**Exercise brief**
Please edit the material starting at the line containing "660x1043 pixels. At" and ending at the line containing "Looking at the screenshot, I should click(411, 162).": rewrite only that stretch, with "Given" changed to "Goal" and nothing else altered.

**Records for this exercise**

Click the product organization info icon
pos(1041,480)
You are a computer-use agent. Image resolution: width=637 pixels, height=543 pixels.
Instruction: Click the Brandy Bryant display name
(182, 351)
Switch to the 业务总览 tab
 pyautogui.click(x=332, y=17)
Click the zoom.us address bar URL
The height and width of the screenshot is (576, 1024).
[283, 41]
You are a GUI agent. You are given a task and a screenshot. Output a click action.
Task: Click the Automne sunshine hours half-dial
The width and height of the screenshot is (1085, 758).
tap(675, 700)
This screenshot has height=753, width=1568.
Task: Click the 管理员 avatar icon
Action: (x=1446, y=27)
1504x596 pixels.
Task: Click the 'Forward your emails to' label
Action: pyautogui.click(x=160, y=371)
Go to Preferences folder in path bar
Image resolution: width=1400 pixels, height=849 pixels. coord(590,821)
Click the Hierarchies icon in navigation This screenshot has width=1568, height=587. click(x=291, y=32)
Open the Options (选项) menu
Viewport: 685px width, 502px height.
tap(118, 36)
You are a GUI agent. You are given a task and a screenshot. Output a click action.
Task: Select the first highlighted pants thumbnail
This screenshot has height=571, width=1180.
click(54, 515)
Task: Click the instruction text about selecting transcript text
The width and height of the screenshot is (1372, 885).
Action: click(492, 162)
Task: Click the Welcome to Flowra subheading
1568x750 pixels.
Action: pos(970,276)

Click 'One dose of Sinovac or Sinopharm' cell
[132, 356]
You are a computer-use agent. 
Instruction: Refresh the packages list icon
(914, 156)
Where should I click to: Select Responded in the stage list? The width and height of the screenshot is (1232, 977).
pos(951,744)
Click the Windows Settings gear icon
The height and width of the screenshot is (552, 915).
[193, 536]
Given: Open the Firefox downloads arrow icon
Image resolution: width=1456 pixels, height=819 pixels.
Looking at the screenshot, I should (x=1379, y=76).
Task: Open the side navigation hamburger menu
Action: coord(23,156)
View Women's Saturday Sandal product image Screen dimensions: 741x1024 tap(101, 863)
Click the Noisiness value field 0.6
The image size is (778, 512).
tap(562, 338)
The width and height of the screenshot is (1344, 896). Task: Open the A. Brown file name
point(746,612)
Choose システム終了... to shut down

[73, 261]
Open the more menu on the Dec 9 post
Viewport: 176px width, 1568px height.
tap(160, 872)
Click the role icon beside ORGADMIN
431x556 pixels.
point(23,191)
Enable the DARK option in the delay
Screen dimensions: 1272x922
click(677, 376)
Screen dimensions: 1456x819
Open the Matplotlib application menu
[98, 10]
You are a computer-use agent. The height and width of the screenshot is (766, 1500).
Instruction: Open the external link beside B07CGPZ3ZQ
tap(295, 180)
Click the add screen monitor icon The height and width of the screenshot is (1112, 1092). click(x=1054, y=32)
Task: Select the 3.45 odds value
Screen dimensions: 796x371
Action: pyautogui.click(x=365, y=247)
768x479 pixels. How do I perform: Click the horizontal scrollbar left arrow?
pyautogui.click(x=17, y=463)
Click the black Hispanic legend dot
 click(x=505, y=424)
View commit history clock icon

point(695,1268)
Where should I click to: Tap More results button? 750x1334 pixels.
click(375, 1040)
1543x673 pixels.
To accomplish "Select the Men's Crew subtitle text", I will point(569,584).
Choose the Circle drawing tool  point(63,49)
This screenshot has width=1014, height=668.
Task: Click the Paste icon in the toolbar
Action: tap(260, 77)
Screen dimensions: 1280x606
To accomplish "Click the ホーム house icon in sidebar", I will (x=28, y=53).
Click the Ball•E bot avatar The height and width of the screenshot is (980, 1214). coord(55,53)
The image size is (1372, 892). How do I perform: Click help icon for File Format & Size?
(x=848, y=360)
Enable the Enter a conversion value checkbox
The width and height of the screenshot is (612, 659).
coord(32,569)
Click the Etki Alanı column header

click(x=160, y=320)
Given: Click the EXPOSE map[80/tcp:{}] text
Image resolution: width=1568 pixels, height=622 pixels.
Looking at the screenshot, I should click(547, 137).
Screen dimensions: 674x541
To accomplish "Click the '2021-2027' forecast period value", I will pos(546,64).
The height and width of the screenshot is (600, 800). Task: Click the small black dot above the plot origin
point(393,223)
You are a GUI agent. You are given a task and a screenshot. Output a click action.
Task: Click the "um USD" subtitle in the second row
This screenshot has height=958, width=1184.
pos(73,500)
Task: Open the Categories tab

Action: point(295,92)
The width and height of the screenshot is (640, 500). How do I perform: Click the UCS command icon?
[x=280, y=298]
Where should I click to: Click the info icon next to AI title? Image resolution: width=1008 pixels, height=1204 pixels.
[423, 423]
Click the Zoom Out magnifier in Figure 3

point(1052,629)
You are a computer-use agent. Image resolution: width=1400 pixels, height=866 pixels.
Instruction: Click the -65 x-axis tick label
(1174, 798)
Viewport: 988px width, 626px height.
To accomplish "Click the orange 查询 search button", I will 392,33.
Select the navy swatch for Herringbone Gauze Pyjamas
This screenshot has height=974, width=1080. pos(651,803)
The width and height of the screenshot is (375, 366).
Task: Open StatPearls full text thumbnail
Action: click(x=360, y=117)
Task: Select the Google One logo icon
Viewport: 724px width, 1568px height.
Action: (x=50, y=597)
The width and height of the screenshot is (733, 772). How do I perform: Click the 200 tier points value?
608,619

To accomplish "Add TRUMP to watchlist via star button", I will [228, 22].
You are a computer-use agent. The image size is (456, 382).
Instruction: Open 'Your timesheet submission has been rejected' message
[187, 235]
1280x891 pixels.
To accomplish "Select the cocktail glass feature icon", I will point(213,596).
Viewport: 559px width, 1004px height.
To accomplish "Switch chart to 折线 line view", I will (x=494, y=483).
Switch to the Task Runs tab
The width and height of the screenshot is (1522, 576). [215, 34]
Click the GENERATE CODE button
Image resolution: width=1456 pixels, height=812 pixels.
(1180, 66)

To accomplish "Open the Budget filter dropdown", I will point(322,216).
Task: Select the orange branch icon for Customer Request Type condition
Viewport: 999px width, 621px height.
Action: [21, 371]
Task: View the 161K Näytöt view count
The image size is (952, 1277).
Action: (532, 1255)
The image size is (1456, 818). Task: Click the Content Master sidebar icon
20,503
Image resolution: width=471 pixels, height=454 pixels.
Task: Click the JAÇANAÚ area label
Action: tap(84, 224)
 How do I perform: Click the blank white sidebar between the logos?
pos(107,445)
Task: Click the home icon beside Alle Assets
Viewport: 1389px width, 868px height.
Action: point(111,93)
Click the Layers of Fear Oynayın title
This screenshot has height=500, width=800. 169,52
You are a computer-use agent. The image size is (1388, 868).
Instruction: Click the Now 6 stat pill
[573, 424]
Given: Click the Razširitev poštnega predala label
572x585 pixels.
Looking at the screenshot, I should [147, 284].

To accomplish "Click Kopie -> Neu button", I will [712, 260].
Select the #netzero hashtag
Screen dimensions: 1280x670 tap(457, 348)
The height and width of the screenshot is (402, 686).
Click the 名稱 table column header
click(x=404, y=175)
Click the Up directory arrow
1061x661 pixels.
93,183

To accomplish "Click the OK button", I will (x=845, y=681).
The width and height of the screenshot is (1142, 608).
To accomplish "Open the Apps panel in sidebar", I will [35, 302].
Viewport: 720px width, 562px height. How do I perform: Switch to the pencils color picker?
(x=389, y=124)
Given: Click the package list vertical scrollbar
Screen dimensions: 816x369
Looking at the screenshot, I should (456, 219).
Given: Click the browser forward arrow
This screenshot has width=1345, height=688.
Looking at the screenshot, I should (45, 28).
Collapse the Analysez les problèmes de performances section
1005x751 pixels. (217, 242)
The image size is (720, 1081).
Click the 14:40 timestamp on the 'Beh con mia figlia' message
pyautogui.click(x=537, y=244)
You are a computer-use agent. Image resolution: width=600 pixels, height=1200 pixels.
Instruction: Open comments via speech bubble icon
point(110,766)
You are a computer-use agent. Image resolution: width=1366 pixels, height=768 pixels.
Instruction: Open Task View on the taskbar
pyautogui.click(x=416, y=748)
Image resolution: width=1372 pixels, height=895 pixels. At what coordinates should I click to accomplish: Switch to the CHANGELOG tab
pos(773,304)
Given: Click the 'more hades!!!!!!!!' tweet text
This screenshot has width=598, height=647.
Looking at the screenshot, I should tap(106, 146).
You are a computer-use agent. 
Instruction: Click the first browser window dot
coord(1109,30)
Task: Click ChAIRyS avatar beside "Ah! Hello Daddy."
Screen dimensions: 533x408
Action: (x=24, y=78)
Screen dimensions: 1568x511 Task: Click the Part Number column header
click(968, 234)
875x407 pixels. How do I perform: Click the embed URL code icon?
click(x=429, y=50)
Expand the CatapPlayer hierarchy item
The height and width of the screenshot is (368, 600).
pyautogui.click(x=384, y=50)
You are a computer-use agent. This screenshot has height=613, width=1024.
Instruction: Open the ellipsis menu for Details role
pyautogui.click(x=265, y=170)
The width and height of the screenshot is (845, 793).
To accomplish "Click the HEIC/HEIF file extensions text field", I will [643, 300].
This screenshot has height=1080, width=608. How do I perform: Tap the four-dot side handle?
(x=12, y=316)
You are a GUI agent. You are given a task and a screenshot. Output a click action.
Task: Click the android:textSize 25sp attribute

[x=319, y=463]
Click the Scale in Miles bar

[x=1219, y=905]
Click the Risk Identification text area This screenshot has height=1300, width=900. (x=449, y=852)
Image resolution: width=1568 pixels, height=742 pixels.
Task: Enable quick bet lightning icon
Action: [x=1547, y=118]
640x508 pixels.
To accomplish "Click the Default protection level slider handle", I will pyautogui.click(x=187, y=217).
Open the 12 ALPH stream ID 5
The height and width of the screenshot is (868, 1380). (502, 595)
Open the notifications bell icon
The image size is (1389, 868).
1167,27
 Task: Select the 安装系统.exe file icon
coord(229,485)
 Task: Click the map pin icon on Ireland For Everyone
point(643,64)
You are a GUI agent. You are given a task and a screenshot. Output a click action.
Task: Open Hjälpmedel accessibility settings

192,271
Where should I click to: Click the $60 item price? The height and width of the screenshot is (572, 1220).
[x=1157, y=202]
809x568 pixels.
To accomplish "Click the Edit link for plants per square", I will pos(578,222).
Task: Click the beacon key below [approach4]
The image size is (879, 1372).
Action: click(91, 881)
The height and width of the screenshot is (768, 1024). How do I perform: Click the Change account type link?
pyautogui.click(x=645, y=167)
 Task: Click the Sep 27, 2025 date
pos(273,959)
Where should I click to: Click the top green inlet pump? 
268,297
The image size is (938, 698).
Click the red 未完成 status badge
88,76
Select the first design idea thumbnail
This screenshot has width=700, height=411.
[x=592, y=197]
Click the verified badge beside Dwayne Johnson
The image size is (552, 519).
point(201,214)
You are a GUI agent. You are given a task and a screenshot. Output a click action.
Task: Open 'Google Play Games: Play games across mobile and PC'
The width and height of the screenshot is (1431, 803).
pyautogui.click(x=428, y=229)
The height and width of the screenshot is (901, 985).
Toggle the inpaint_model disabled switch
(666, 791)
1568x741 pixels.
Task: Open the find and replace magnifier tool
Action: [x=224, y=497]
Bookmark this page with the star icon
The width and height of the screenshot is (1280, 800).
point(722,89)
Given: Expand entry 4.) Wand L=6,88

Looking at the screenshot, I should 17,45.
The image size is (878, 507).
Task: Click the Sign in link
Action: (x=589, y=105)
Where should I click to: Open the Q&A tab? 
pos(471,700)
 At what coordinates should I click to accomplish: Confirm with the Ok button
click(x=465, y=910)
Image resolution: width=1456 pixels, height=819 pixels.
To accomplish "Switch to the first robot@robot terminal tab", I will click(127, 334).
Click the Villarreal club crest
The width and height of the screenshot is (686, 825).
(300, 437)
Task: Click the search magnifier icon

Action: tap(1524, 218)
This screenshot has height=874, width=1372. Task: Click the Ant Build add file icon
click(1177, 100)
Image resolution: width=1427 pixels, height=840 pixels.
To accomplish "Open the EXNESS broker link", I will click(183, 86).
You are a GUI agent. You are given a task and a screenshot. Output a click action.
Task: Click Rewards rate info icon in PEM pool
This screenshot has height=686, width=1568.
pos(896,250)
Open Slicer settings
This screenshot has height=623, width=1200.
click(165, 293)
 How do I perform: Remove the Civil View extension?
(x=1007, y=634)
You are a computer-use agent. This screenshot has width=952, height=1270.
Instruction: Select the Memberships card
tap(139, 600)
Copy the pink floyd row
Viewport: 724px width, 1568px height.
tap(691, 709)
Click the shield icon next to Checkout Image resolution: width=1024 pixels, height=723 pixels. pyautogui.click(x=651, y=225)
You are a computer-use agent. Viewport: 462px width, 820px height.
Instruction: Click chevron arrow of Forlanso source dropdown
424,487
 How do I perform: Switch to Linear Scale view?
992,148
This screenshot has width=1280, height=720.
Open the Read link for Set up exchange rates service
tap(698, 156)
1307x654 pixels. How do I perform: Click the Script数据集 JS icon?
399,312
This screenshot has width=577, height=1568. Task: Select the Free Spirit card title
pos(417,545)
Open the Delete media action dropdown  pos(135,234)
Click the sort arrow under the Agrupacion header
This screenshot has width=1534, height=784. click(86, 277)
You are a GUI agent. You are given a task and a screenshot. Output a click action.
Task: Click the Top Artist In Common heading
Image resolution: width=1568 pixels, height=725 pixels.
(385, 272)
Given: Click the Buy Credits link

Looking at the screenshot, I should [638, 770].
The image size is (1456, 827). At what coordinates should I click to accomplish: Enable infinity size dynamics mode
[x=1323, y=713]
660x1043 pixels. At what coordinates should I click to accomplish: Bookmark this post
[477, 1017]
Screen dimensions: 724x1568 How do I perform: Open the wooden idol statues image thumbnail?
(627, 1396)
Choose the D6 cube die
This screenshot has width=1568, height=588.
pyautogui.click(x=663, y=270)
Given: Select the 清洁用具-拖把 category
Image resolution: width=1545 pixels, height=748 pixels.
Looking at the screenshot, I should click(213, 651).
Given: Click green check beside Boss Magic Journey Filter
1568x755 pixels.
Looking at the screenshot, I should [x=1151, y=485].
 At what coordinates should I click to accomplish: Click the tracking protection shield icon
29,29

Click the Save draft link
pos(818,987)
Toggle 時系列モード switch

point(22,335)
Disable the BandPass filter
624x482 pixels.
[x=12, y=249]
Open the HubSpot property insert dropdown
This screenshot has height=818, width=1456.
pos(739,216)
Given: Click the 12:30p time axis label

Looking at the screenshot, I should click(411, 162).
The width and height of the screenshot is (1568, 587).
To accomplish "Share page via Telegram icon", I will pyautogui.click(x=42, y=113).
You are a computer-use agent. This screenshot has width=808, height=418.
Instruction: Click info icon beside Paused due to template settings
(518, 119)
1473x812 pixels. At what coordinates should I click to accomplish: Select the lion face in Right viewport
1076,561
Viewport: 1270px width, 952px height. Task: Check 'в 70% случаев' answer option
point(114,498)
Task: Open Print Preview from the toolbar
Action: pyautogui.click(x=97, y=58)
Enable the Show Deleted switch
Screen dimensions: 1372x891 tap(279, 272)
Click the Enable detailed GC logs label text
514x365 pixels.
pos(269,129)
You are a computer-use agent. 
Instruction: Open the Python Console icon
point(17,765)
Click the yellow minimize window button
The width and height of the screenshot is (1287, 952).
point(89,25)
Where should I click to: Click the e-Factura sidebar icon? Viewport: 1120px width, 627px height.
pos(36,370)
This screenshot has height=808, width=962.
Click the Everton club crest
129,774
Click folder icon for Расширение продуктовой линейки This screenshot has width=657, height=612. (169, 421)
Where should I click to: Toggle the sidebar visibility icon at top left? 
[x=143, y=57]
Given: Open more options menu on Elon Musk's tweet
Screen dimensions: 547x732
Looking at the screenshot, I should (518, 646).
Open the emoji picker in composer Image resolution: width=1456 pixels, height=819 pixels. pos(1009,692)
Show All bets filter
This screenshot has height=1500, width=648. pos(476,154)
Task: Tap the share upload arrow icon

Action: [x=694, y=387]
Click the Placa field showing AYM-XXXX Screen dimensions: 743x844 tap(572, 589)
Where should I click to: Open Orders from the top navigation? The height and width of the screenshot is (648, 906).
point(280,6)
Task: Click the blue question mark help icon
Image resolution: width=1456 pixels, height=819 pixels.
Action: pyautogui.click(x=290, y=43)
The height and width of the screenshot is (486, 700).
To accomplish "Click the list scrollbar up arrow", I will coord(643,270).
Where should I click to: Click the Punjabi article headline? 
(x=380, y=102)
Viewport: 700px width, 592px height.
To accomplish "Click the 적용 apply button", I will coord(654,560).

**Response to this exercise**
660x1043 pixels. At what coordinates should I click to accomplish: Bookmark this post
[477, 1017]
Screen dimensions: 724x1568 How do I perform: Open the wooden idol statues image thumbnail?
(627, 1396)
Choose the D6 cube die
This screenshot has width=1568, height=588.
pyautogui.click(x=663, y=270)
Goal: Select the 清洁用具-拖把 category
Image resolution: width=1545 pixels, height=748 pixels.
Looking at the screenshot, I should click(213, 651).
Goal: Click green check beside Boss Magic Journey Filter
1568x755 pixels.
Looking at the screenshot, I should [x=1151, y=485].
 At what coordinates should I click to accomplish: Click the tracking protection shield icon
29,29

Click the Save draft link
pos(818,987)
Toggle 時系列モード switch

point(22,335)
Disable the BandPass filter
624x482 pixels.
[x=12, y=249]
Open the HubSpot property insert dropdown
This screenshot has height=818, width=1456.
pos(739,216)
Goal: Click the 12:30p time axis label

Looking at the screenshot, I should click(411, 162).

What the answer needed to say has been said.